Records excerpted from a collection:
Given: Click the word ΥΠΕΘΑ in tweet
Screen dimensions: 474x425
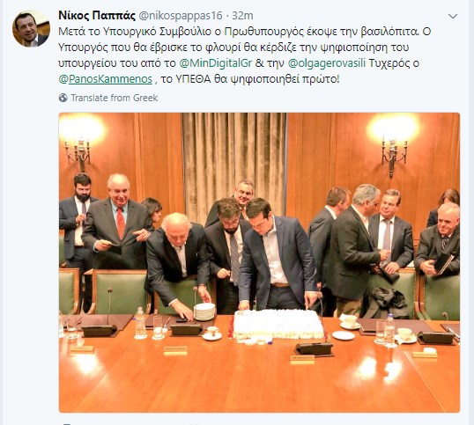Looking at the screenshot, I should point(193,79).
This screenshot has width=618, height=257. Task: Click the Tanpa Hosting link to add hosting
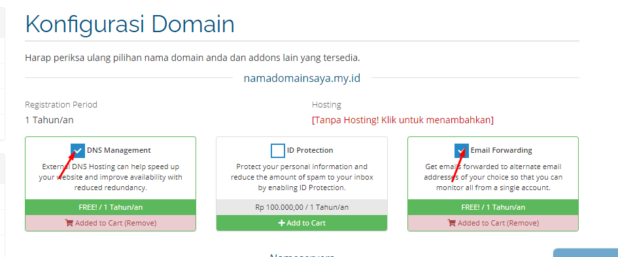[x=402, y=120]
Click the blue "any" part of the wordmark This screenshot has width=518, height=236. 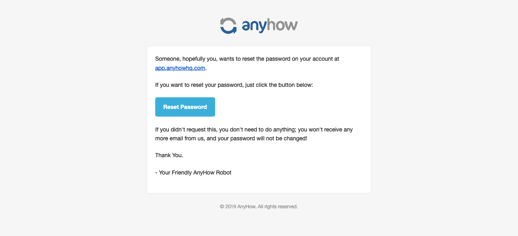coord(254,26)
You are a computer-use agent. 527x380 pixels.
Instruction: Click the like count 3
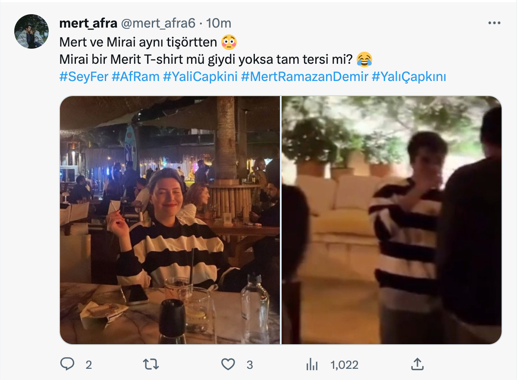point(249,365)
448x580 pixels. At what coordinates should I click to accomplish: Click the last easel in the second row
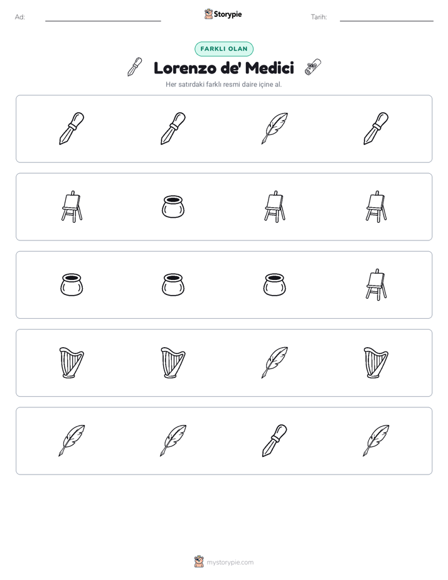point(376,207)
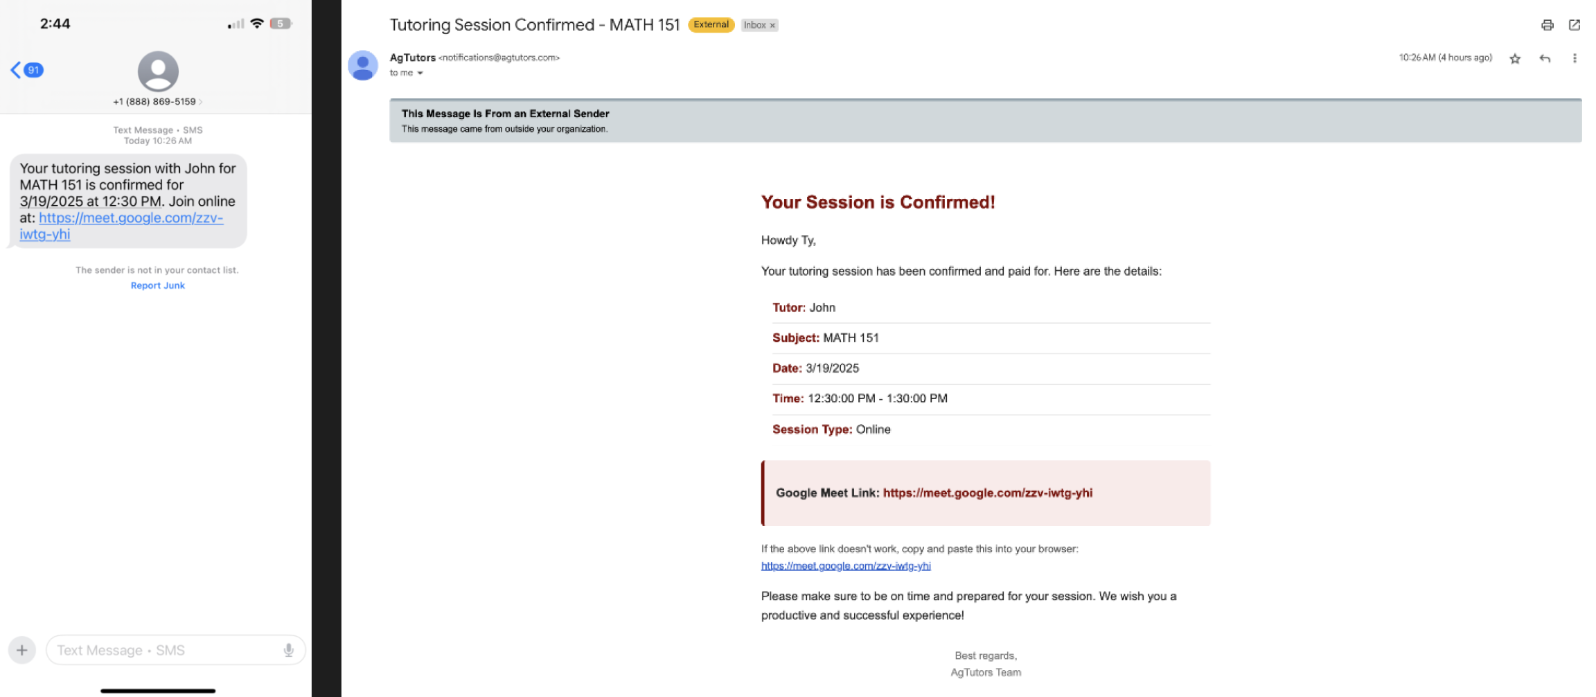Click the blue fallback meet.google.com link

click(846, 565)
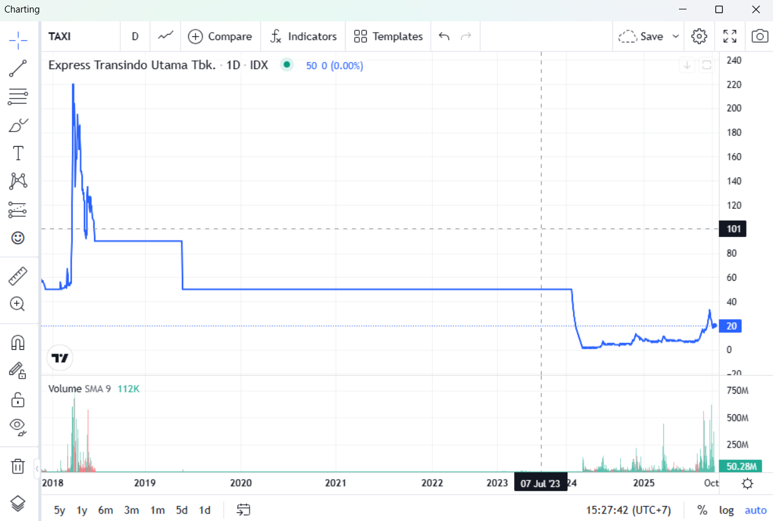Expand the Save dropdown arrow
773x521 pixels.
click(676, 36)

> [INSTRUCTIONS FOR THE TASK]
What is needed is a word-for-word copy of the lines from the one containing "448x580 pixels. At" through the final line of the records above, both included, with the pictures left out.

> [PROBLEM SOLUTION]
448x580 pixels. At what coordinates should I click to accomplish: Click the last easel in the second row
point(376,207)
Click the blue fallback meet.google.com link

click(846, 565)
Expand the Save dropdown arrow
773x521 pixels.
click(676, 36)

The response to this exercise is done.